なぜイ・ボミは愛されるのか 休養を経て語った“本音”と秘められた魅力
「私自身が幸せでないと、周りの人たちも幸せな気持ちでいられない」
「棄権したあとはすぐに家がある兵庫に帰って、ゴルフもせずに母とゆっくり過ごしました。7週連続で試合に出ていたことで、本当に疲れがたまっていて、プレーに集中できなくなっていたんです。『もう休みたい……』と思う自分がいました」
イ・ボミが続ける。
「韓国ツアーでプレーしていた時代も棄権は一度もしたことがありません。自分の体調が理由で棄権したのは初めてのことです。今思えば、応援してくれるファンや支えてくれるチームのために、いい姿を見せなきゃいけない、期待に応えなきゃいけないって強く思いすぎていたのかもしれません。私はスポーツ選手なので、結果で見せないといけないとどうしても思ってしまうんです。でも、今回こうして棄権したことで、健康でいること、元気でいることが大事ですし、私自身が幸せでないと、周りの人たちも幸せな気持ちでいられませんよね」
普通は自分のことだけ考えてゴルフすればいいものだ。だが、イ・ボミは周囲の人たちを幸せにしたいと本気で思っている。そうした心持に虜になってしまうゴルフファンの心境も分からなくない。

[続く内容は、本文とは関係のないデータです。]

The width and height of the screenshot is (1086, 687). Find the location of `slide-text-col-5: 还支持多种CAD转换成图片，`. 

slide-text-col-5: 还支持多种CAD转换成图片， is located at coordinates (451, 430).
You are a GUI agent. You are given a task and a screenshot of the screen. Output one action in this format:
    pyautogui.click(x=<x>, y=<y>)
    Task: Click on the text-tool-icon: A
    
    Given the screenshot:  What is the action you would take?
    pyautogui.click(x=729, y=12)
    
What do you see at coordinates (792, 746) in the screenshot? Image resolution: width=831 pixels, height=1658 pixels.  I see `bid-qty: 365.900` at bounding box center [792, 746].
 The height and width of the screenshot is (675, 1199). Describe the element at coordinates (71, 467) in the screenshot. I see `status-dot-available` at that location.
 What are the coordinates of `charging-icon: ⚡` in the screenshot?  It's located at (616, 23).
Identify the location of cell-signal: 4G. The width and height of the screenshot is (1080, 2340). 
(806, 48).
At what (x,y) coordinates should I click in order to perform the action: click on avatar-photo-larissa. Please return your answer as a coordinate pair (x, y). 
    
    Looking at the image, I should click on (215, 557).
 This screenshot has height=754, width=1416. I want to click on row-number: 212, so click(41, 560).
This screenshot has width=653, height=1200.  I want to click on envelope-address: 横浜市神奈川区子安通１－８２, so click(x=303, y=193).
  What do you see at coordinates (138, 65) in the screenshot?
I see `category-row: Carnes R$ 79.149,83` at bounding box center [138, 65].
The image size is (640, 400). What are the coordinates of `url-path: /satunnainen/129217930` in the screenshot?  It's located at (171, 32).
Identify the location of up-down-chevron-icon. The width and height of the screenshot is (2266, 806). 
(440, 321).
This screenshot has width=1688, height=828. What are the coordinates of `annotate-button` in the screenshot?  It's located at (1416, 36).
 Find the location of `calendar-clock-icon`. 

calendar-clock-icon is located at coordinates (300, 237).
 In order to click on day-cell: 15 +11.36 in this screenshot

イ・ボミが試合を棄権して改めて思ったのは、“初心に戻ること”だった。
「私が日本に来た1年目とは、ガラリと状況が変わりました。周囲も、自分も……。だから初心を忘れないことですね。日本に初めて来たときの思いを忘れずに、残りの試合を楽しみたい」
今年、イ・ボミが出場する試合はスタンレーレディス後は残り6試合(富士通レディースは欠場)。“初心忘るべからず”と気持ちをリセットすることに成功したイ・ボミ。2年連続賞金女王に向け、視界は良好だ。